Wednesday, February 13, 2019

Journey to Kona Day 11: Envisioning

My wife woke up today pondering the concept of envisioning.  We all spend too much time envisioning our futures.  They are packed with expectations of what is going to happen.  The same view bleeds into our past as we reflect on what could have been.  We can no more change our past than we can predict our future.  We can only really deal with the present.  Life once again imitates ironman, where these concepts are critical for survival.  We spend too much of our lives worrying.  I’m pretty sure that worrying is unhealthy.  Fight or flight is one thing.  When we have an emergent situation, we need the surge of adrenalin to deal with the circumstance.  But when these same hormones are released constantly due to worrying, they cannot be helpful or healthy.  

There is no value in putting pressure on ourselves to achieve specific goals.  The key is to apply the effort and to try.  That’s all that we can ever do.  Results come one way or another.  Expectations really don’t help.  The very term, expectation, provides the clue.  If we spend our time in expectation, it detracts us from the effort and energy needed to focus on actually accomplishing something.  One of the things that I’ve learned over the years doing ironman is that spending time worrying or questioning my decisions during a race will actually sap me of needed energy.  The most important thing one can do during an ironman is to conserve all the energy you can.  It starts in the morning of a race.  Spending time worrying about the race, allowing oneself to get too cold in transition, spending too much time on ones feet, all of these things use energy that will be needed during the very long day.

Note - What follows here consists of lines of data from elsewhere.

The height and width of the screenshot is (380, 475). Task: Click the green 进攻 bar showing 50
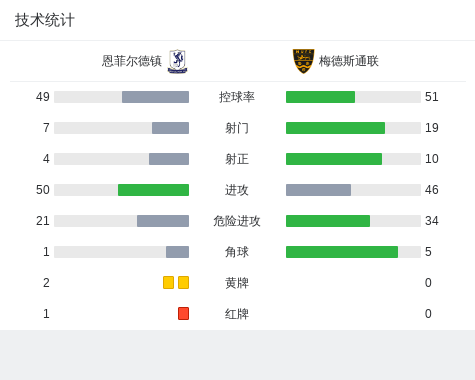point(153,190)
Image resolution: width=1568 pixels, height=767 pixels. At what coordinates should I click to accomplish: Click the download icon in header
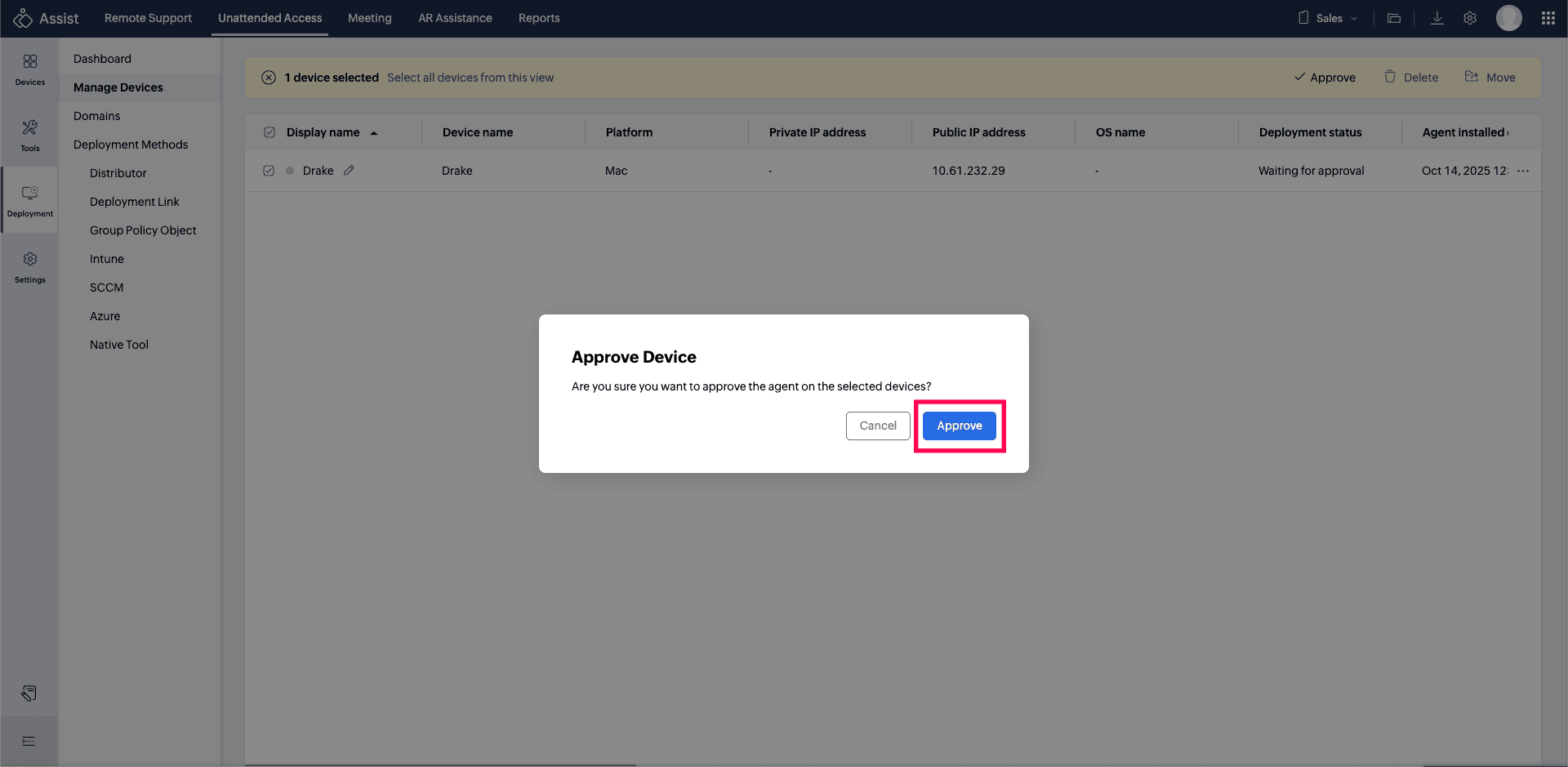pyautogui.click(x=1437, y=18)
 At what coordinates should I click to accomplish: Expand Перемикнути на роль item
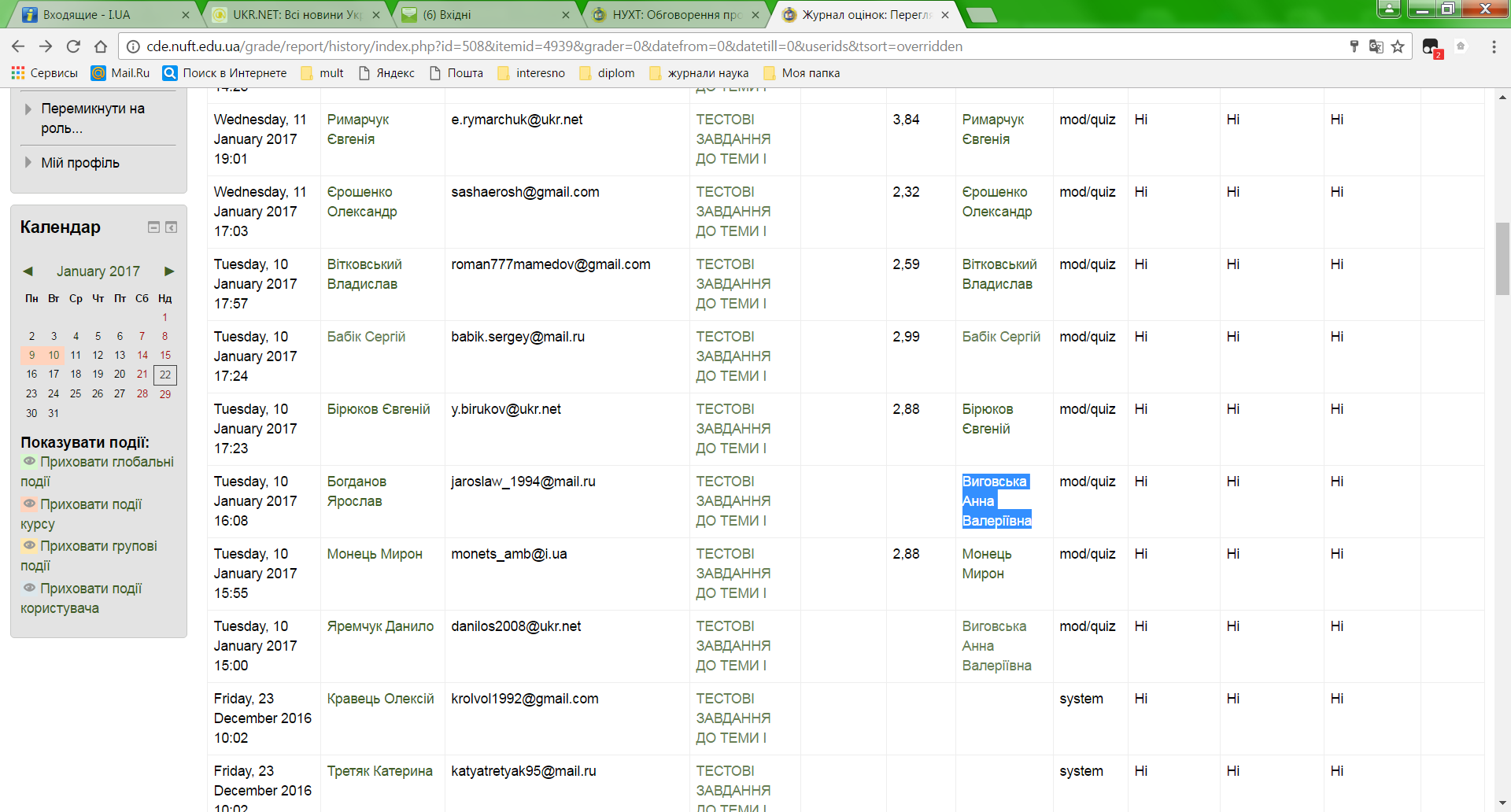(28, 109)
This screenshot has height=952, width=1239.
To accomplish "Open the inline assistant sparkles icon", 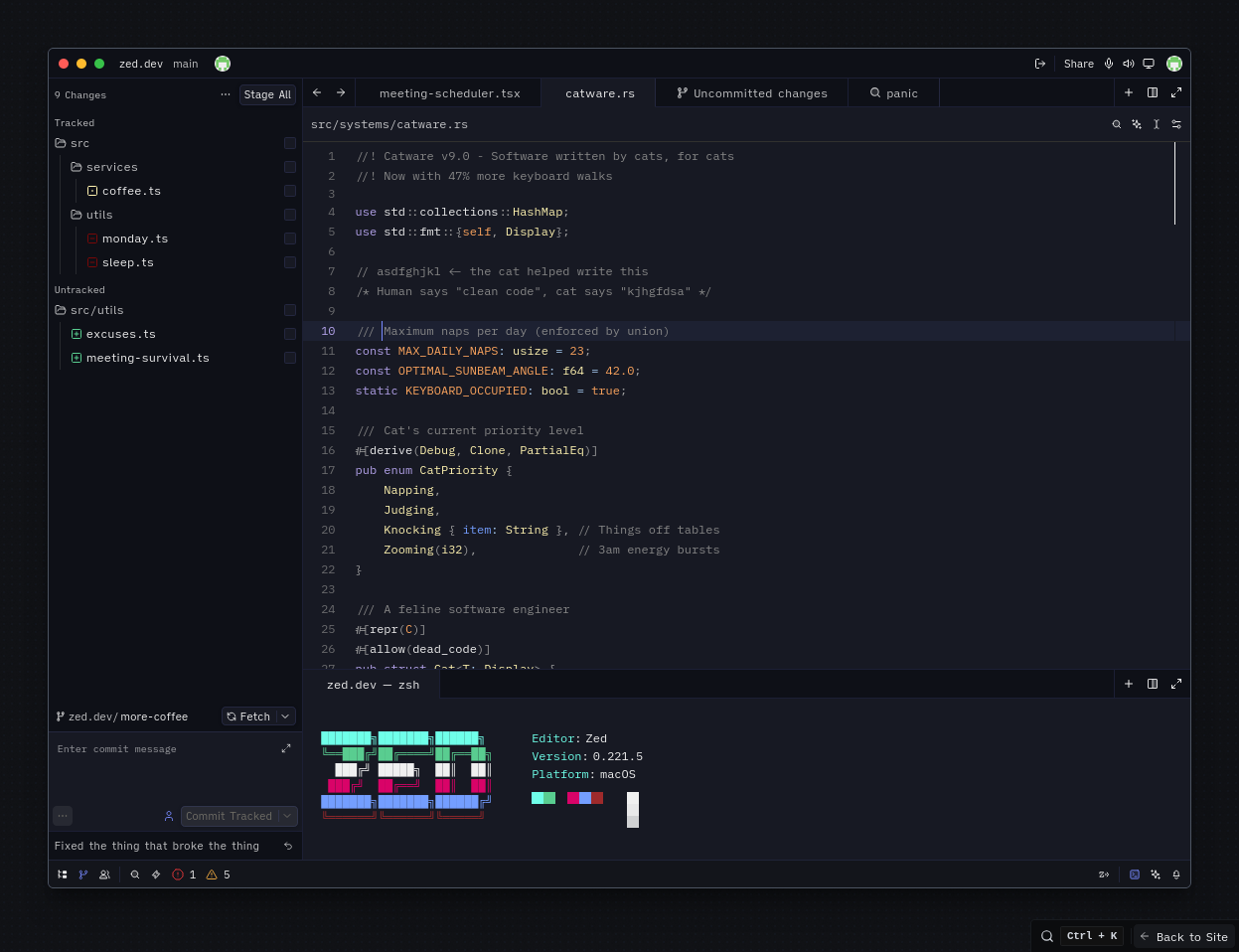I will (1137, 124).
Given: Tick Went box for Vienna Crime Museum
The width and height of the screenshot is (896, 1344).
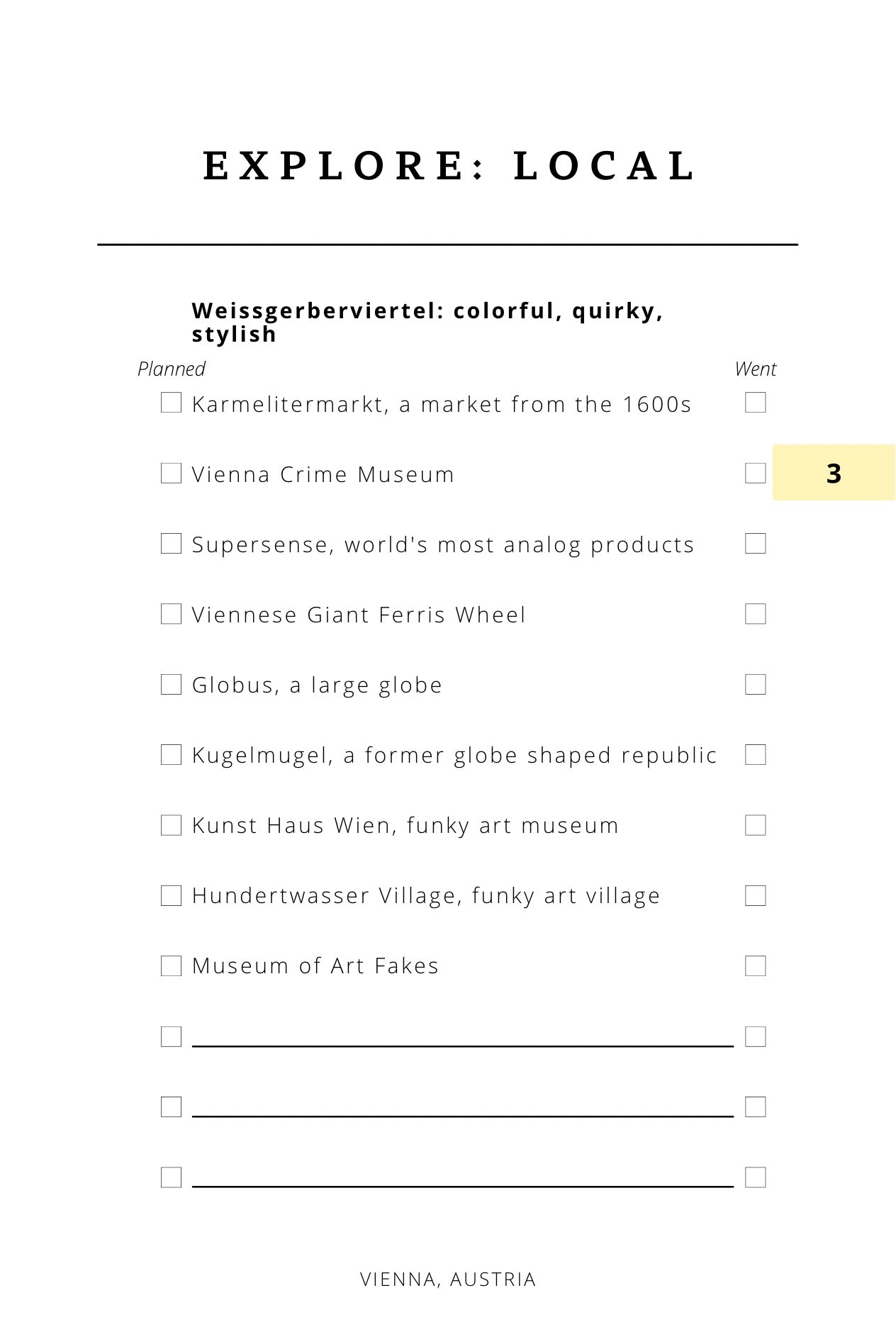Looking at the screenshot, I should 756,473.
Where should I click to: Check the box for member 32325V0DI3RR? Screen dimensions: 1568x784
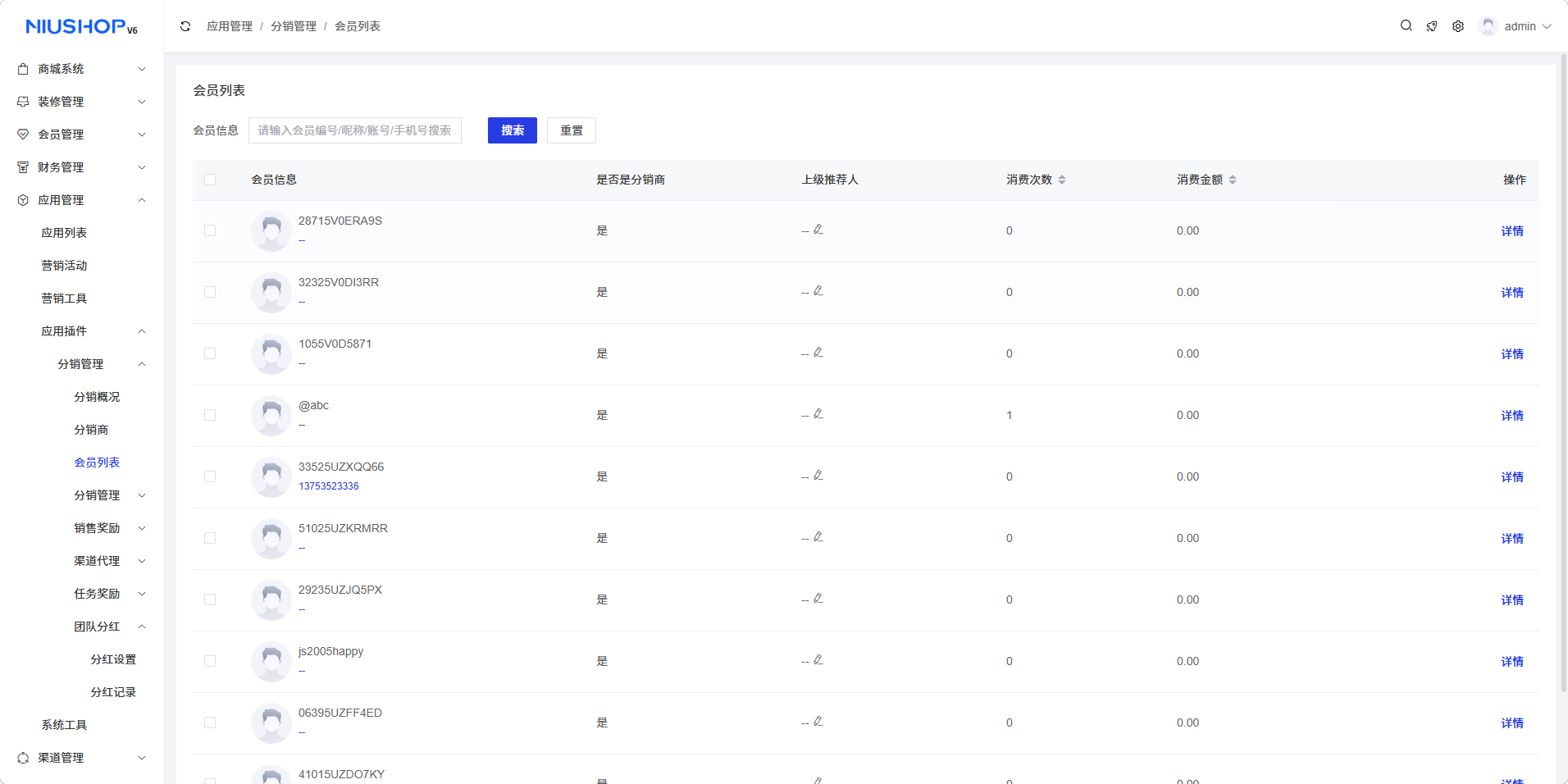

Life is no different.  We need to conserve our energy, and not waste it on needless and unnecessary energy expenditures.  That includes worrying, overthinking (my number one weakness), and envisioning.  There’s a difference between envisioning and visualizing.  Visualization is a tool that I have found to be very effective in triathlon, but also in life.  Practicing what we’re going to do allows us to prepare neural pathways so that they can be more effectively utilized.  Visualization is purposeful. Envisioning is not.  Envisioning is about hoping how things will work out, when in fact, we just don’t know.  We’re better off just focusing on being in the moment. It’s really the only time that matters.